High CPU usage because lucene merge thread

My operation process is as follows:

At 3 am everyday, program try to index data to ES, that usually takes 3 hours. During the indexing process, I will set the number_of_replicas parameter to 0, and when data indexing is completed, I will change the number_of_replicas to 1, and then wait for cluster health turn to green. at last, I change the index alias from the previous index (created on previous day) to point to the newly created index.

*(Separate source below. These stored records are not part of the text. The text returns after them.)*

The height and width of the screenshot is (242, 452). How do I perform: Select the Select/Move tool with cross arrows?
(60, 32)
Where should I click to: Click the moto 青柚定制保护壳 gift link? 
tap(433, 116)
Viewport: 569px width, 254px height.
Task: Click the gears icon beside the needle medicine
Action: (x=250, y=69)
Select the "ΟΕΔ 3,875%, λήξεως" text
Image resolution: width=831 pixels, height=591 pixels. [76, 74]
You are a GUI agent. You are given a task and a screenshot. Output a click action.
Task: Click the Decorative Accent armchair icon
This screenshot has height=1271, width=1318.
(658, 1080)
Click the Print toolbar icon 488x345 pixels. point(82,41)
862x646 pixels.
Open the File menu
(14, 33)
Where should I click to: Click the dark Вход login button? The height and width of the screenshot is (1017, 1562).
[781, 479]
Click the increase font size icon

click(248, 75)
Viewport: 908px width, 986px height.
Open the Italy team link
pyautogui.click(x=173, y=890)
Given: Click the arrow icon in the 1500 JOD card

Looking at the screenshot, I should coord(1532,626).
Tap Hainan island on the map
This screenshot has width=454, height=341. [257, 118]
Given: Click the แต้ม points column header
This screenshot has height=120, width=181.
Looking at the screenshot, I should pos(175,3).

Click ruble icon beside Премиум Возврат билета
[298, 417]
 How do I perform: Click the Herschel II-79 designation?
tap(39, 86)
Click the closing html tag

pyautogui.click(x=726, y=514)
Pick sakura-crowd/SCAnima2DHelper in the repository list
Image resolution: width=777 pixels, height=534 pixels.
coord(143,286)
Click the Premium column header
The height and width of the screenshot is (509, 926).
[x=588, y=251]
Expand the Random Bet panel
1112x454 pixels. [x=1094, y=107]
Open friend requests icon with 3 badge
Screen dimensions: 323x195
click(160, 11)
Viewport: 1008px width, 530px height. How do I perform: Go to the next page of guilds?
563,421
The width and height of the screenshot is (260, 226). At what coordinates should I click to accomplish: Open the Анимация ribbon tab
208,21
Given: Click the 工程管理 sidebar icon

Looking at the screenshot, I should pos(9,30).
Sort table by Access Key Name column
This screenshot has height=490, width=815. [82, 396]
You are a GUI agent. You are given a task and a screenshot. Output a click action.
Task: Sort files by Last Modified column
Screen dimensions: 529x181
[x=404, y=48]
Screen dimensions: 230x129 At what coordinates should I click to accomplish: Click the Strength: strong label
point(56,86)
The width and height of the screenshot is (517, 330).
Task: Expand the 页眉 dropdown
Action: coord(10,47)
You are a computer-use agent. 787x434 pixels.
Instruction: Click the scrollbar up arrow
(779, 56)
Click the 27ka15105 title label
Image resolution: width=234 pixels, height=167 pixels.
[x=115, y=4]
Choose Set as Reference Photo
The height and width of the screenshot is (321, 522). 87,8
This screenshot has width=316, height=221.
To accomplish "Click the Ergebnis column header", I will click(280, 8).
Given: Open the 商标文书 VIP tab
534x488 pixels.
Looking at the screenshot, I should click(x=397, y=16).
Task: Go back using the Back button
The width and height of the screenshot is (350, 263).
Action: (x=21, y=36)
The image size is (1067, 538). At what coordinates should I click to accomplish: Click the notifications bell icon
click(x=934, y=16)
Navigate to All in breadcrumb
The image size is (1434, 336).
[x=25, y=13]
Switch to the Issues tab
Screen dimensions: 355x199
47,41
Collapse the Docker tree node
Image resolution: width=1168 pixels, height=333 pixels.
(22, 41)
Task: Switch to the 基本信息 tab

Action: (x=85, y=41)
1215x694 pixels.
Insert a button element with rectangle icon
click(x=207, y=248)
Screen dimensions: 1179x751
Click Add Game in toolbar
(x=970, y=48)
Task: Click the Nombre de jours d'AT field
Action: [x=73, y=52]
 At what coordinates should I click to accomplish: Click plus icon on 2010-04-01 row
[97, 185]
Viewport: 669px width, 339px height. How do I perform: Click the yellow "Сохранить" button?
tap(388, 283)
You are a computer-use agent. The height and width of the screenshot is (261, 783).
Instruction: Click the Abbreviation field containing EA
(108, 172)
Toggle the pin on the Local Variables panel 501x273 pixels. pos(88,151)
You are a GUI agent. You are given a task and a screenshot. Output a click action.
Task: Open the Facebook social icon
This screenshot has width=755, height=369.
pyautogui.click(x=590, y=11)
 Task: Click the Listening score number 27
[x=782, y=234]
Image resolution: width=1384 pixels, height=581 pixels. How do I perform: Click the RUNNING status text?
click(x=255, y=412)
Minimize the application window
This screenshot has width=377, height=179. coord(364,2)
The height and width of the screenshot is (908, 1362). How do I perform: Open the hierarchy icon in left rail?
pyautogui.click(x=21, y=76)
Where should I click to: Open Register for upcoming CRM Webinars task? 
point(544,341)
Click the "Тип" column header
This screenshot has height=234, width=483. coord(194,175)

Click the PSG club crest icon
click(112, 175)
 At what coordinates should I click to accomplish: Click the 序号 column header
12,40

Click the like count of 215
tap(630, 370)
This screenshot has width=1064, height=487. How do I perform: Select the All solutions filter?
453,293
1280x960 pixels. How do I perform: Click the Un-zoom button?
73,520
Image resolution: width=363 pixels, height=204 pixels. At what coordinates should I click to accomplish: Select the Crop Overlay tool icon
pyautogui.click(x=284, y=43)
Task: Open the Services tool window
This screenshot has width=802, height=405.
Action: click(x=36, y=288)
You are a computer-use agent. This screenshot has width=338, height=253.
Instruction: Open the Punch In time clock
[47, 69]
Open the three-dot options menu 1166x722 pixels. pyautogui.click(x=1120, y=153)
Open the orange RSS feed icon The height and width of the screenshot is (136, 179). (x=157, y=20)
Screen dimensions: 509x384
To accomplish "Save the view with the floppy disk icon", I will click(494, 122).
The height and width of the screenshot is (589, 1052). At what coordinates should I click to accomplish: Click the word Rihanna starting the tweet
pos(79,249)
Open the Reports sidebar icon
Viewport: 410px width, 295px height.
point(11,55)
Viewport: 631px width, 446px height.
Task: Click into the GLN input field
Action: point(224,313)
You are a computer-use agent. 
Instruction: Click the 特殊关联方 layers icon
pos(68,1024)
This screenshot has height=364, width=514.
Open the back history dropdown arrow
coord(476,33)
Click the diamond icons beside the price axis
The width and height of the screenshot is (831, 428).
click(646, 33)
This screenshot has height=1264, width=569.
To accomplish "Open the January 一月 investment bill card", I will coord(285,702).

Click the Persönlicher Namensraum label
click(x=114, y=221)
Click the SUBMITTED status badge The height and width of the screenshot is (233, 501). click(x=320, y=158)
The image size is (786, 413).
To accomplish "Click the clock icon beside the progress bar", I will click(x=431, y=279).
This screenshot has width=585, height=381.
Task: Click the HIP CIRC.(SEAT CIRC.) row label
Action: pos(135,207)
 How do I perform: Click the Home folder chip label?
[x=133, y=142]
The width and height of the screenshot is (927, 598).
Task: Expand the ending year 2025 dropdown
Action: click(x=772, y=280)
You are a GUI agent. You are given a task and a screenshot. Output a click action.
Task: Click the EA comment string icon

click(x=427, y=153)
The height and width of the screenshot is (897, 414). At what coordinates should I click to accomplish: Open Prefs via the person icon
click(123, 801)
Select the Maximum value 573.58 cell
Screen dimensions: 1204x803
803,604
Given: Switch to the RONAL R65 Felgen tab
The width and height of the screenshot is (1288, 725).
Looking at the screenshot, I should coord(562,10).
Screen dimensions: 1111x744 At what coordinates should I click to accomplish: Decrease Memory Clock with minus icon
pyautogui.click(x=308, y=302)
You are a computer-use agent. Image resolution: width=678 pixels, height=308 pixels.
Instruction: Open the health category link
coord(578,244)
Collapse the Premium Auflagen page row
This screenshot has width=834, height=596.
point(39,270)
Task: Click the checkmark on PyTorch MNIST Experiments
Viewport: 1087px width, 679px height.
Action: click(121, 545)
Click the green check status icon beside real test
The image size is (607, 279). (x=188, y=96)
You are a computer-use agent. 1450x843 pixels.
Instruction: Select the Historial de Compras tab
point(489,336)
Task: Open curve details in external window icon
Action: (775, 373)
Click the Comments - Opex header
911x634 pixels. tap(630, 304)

During the whole indexing process, the CPU usage of ES cluster was always normal, but when the alias switch complete, the CPU usage suddenly increased. by using the hot_thread API, I saw a lot of Lucene Merge threads.

The ES version I used was 7.8.1, Cluster have six nodes and each nodes have 16G heap memory. the disk usage is well and disk type is SSD. the index size is 55G.

I tried to change the index.merge.schedular.max_thread_count parameter to 1, but it doesn't seem to improve.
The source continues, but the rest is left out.